Dataset extract
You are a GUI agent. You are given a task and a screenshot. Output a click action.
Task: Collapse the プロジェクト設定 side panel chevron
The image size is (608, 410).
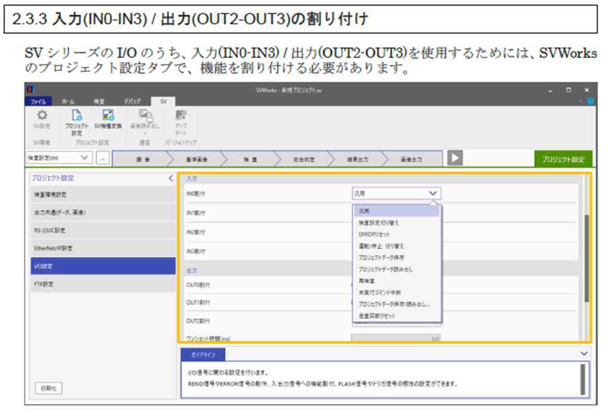[x=171, y=178]
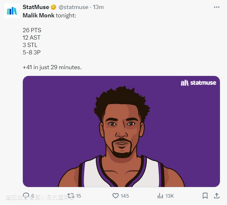Click the "+41 in just 29 minutes" line

pyautogui.click(x=52, y=67)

The task
Would you retype every line shown above exactly, leaving the pictures aside?

Problem solution
You are a GUI agent. You are given a task and a screenshot. Output a click action.
Task: Collapse the プロジェクト設定 side panel chevron
The image size is (608, 410).
[x=171, y=178]
Click the "+41 in just 29 minutes" line

pyautogui.click(x=52, y=67)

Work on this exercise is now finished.